Monday, April 2, 2012

Things I’ve learned While Writing Everything But Fiction
A touch of inspiration from this fall. Somehow, I think this tree might have a story to tell.

I may have, perhaps, plausibly even, been avoiding this blog for a while, because it makes me feel guilty about not producing fiction.

Well, I’m over that, and I’m starting to write what I love again. However, in ways and times that I didn’t know, I would.

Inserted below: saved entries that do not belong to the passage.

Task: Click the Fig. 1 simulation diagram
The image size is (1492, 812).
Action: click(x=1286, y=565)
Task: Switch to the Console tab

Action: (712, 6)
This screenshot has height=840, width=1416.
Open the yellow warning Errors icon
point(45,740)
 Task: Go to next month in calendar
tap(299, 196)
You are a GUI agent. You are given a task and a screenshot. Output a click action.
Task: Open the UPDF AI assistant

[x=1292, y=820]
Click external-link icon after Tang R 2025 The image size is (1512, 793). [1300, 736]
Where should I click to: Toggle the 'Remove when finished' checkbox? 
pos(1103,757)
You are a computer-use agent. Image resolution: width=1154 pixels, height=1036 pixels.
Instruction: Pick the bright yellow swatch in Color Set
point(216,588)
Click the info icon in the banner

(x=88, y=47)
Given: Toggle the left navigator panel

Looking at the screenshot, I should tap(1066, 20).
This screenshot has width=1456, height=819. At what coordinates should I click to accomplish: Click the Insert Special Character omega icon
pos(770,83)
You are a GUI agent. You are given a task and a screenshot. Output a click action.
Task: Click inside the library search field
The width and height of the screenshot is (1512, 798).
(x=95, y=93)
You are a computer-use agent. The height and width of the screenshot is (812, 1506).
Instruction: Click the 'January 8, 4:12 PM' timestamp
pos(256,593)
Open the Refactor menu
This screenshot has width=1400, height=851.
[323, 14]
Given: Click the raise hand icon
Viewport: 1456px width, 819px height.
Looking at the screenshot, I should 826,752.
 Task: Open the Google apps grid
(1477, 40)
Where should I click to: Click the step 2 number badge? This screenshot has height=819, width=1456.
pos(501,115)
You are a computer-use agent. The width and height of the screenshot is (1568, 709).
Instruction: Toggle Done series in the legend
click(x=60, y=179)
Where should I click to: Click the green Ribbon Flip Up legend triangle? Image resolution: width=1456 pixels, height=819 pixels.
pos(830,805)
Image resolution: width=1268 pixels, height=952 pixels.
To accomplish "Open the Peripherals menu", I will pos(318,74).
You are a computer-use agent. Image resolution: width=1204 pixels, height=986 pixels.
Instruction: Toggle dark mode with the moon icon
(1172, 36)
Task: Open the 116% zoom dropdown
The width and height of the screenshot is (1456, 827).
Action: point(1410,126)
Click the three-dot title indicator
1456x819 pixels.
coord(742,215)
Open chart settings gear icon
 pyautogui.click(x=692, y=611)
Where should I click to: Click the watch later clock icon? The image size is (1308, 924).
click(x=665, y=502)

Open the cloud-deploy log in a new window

I’ve not been avoiding my keyboard during the break from fiction writing, instead, I’ve probably written ten or fifteen books worth of content on this and that, for different projects. So yes, I’ve been writing for a living, just not the type of writing I want to do forever. I’m not quitting my freelancing gig, I mean come on, I am paid to write…and until the fun writing starts to pay, that’s what I plan to keep doing. That being said, I’m going to stop neglecting my poor blog. I’m also going to stop putting my fiction on the back burner and letting everything else take over. The theme for me for April is going to be finding balance. Ha, in a world that is so off kilter that should be fun right?

I’ve learned a lot, some good some bad, some things that make me question everything I read on the internet, but I’ve enjoyed it. I’ve learned that I can write over twenty thousand words in a day if I want.

At that rate, I could go above the Nanowrimo goal in three days. Yeah, I said three days. Insane. I know.

Now the test comes, can I apply everything I’ve learned, the rate at which I write, to fiction? No, probably not.

I wish. It would make life so much easier if I could just churn out content, turn off the inner editor, and accept that this is the story my characters are trying to tell. Naw, that’d be too darn easy.

So I’ve come to believe that as a writer, I’m destined to fight with myself on a constant basis. More importantly, I’ve come to realize that I’m okay with that, and that in some ways that’s probably what makes my fiction interesting. So for now, I’m getting started again, and accepting that it’s a frustrating, challenging process, and trying to force myself to just work through it.